Mais tout au long de son histoire, le Conseil de l’Europe promeut également les valeurs de la
démocratie et de l’Etat de droit. L’Assemblée parlementaire organise ainsi régulièrement de
conférences sur les thèmes relatifs à la démocratie et se rend dans les Etats membres pour
observer les élections. Elle est appuyée dans cette fonction pour promouvoir la démocratie
locale et régionale par le Congrès des pouvoirs locaux et régionaux. Au moment de la transition
démocratique des pays de l’ancien bloc communiste, le Conseil de l’Europe a appuyé celle-ci
par des programmes de formation et d’échange d’expériences. Il y a également annuellement
la tenue d’un forum pour la démocratie à Strasbourg. En ce qui concerne l’Etat de droit, c’est
la Commission de Venise créée en 1990 qui a fourni une expertise pour l’élaboration des
constitutions de nouvelles démocraties.

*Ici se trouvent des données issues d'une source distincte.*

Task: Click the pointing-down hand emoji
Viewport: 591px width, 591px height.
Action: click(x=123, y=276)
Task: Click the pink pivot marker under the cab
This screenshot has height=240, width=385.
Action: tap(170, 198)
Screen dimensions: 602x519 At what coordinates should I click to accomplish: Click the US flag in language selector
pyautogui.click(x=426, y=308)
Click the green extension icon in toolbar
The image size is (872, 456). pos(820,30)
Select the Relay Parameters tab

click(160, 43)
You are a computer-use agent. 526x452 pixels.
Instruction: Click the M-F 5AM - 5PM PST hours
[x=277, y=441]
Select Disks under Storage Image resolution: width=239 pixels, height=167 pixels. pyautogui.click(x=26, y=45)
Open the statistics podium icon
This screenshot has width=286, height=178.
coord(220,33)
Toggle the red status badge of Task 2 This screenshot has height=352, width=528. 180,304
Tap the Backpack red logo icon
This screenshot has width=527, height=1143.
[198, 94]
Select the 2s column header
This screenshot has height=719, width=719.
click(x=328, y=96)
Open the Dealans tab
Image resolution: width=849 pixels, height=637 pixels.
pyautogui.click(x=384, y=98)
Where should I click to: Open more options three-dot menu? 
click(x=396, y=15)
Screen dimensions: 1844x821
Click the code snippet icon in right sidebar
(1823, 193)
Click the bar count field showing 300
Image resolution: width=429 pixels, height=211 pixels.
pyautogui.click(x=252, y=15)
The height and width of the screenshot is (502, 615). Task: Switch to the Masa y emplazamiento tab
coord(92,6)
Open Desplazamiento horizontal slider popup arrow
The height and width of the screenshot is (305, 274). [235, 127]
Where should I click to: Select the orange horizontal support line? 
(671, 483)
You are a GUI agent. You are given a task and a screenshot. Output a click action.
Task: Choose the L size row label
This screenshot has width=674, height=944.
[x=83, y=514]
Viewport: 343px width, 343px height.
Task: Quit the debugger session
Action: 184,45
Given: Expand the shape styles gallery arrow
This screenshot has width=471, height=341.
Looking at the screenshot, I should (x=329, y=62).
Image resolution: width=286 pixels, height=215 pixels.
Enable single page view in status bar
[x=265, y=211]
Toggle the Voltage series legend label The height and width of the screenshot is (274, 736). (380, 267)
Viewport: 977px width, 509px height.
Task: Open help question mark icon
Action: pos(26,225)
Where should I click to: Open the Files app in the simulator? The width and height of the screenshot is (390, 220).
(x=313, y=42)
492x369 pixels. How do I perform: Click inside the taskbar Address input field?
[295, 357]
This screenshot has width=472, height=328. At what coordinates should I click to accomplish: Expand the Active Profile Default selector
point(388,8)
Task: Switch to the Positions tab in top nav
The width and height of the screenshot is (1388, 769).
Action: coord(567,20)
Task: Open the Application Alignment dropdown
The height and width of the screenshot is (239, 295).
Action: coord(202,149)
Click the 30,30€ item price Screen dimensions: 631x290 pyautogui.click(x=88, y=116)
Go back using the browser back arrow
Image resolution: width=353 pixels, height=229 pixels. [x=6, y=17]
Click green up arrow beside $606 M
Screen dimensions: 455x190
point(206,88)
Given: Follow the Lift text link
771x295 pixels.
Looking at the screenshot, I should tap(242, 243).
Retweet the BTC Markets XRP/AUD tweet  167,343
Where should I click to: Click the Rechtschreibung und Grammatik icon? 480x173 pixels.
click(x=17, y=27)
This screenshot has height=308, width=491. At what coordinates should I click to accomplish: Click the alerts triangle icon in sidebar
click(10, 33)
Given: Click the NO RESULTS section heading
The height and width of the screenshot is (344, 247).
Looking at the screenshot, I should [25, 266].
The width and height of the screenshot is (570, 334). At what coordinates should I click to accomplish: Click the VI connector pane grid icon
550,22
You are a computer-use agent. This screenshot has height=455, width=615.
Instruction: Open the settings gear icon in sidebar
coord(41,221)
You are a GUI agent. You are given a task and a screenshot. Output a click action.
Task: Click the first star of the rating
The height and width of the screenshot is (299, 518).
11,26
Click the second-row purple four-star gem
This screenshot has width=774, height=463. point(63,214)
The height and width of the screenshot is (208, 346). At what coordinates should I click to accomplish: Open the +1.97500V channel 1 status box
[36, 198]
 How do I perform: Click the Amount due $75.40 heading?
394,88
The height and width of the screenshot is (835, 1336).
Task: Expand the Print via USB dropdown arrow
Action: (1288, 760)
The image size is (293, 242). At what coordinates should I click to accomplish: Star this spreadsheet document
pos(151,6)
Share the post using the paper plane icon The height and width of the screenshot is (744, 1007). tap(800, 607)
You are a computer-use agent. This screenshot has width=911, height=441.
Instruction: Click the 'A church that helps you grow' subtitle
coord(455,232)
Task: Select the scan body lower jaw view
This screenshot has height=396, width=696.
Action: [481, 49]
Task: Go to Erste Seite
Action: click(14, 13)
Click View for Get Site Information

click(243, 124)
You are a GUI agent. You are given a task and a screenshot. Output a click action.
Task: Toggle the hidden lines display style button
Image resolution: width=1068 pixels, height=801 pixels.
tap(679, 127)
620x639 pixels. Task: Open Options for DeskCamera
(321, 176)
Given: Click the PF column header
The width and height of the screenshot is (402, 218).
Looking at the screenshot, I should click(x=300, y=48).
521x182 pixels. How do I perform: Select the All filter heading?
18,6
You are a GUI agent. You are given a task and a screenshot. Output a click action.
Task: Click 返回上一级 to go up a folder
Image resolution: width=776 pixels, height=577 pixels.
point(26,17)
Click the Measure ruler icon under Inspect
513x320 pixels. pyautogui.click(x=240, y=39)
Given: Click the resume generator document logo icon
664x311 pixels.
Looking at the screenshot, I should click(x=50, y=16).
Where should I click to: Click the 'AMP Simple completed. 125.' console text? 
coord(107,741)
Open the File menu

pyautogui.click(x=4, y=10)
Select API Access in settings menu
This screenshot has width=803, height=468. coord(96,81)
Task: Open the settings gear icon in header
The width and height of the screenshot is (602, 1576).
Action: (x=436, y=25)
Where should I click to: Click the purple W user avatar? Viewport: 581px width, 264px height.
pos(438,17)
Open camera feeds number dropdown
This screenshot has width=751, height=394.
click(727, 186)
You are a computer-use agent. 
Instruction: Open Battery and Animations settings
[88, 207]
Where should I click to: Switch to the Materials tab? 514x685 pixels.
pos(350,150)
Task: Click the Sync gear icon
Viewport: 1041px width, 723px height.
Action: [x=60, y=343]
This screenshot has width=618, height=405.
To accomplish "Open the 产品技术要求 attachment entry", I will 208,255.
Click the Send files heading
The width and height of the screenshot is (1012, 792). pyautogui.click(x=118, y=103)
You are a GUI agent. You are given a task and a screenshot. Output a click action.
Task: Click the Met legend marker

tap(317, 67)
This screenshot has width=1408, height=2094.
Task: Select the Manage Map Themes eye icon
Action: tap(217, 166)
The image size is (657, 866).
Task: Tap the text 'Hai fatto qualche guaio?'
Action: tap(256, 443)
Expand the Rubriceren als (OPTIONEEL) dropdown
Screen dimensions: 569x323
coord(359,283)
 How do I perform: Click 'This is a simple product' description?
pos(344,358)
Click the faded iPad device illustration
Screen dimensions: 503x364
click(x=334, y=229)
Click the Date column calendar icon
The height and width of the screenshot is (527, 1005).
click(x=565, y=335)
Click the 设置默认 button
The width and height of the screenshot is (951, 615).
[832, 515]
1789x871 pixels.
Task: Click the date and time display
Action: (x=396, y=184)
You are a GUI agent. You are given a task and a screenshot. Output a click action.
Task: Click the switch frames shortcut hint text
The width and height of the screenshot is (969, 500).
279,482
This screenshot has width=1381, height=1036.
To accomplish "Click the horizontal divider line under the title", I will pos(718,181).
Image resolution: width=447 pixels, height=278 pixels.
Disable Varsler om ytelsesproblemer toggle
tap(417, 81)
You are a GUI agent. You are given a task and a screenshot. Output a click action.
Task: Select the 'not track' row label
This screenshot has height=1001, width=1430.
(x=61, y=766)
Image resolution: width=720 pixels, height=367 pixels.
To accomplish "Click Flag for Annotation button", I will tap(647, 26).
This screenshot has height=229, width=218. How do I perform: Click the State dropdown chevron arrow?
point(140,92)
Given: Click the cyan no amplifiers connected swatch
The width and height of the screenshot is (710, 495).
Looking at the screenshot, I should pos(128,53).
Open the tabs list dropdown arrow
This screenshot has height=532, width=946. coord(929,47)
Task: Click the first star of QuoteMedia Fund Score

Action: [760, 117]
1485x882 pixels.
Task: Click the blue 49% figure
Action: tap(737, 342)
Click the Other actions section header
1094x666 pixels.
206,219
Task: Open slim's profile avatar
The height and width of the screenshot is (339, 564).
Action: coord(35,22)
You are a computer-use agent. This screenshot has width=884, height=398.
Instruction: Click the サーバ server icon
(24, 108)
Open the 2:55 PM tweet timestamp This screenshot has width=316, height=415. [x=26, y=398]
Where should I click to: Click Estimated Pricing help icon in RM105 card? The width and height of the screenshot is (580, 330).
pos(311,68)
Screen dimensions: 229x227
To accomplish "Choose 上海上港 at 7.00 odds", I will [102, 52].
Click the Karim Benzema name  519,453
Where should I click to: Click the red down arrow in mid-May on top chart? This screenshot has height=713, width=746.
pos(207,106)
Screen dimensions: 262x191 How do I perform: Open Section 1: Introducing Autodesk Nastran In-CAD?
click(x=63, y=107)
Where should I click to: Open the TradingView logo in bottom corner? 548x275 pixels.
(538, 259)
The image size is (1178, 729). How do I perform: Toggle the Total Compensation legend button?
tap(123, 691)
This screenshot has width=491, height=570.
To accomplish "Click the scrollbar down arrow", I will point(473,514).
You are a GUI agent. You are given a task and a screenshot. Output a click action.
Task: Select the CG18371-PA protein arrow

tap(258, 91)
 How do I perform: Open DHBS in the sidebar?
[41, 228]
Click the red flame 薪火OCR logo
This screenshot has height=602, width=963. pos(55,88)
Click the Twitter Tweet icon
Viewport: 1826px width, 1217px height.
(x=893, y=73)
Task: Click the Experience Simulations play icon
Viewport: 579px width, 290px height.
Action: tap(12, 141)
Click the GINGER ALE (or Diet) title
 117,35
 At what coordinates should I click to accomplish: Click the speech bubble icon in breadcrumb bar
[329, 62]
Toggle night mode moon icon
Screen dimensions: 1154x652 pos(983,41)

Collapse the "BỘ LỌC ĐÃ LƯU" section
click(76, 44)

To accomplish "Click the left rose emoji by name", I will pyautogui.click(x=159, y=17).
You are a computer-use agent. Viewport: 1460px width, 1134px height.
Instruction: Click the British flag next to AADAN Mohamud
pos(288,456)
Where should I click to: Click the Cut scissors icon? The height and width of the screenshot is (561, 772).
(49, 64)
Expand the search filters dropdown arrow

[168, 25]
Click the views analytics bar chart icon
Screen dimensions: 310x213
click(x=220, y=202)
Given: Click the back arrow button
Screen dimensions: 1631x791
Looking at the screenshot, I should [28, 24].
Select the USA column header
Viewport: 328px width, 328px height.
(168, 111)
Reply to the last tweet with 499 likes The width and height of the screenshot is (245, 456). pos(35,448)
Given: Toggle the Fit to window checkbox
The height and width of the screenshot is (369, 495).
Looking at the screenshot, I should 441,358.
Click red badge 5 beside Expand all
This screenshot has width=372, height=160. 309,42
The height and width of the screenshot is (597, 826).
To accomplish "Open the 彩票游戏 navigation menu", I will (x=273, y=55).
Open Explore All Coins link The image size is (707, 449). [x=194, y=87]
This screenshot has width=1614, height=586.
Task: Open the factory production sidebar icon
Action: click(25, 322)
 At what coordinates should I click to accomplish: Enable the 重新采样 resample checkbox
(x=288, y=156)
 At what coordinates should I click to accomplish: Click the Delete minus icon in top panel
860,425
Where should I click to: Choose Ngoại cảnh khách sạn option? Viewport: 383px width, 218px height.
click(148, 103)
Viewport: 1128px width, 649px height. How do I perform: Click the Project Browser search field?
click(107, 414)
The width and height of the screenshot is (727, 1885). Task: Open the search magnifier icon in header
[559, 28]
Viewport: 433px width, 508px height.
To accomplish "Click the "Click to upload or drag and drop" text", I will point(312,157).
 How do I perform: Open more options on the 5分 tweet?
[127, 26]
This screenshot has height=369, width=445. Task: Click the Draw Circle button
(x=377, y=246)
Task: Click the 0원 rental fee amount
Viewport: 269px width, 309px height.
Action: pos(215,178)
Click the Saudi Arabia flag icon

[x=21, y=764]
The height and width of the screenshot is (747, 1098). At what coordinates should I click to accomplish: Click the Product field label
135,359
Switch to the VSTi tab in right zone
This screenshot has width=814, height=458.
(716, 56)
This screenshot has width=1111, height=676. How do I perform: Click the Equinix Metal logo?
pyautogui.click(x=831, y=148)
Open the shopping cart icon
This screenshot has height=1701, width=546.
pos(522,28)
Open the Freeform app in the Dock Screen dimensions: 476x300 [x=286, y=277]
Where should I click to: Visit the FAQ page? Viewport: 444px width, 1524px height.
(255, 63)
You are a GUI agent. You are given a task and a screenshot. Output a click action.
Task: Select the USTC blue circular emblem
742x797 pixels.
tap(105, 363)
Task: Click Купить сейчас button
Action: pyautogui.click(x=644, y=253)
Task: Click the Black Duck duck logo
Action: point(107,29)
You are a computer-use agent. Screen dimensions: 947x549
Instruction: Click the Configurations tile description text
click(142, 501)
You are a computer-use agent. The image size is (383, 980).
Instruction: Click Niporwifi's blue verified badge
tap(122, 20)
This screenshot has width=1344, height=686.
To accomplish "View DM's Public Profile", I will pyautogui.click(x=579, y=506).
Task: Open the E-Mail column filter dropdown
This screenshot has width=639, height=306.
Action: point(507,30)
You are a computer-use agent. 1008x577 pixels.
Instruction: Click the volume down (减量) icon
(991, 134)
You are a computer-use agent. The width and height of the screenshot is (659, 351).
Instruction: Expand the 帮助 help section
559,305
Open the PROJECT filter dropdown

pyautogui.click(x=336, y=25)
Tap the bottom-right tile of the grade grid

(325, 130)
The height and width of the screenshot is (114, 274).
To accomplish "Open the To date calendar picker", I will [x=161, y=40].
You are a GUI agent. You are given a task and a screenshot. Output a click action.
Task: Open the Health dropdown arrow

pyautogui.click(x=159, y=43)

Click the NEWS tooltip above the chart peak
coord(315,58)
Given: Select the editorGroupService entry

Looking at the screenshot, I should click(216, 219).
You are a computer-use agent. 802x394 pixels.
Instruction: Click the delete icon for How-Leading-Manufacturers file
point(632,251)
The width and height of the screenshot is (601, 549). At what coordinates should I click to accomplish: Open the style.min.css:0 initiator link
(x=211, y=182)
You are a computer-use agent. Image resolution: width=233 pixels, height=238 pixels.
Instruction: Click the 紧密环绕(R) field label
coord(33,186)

D’abord focalisée sur les pays d’Europe centrale et
orientale, ceux de l’ancienne URSS et de l’ex-Yougoslavie, cette Commission oeuvre
aujourd’hui au niveau international pour des pays extérieurs, par exemple en Afrique ou en
Asie.
En somme, le Conseil de l’Europe effectue un travail de formation à l’éducation et à la
sauvegarde des valeurs fondamentales en Europe ce qui se traduit aussi par des activités en
matière de dialogue interculturel et interreligieux. Il coopère largement aussi avec d’autres
organisations internationales et européennes, et notamment avec l’UE, l’Organisation pour la
sécurité et la coopération en Europe (OSCE) et l’Organisation des Nations-Unies (ONU).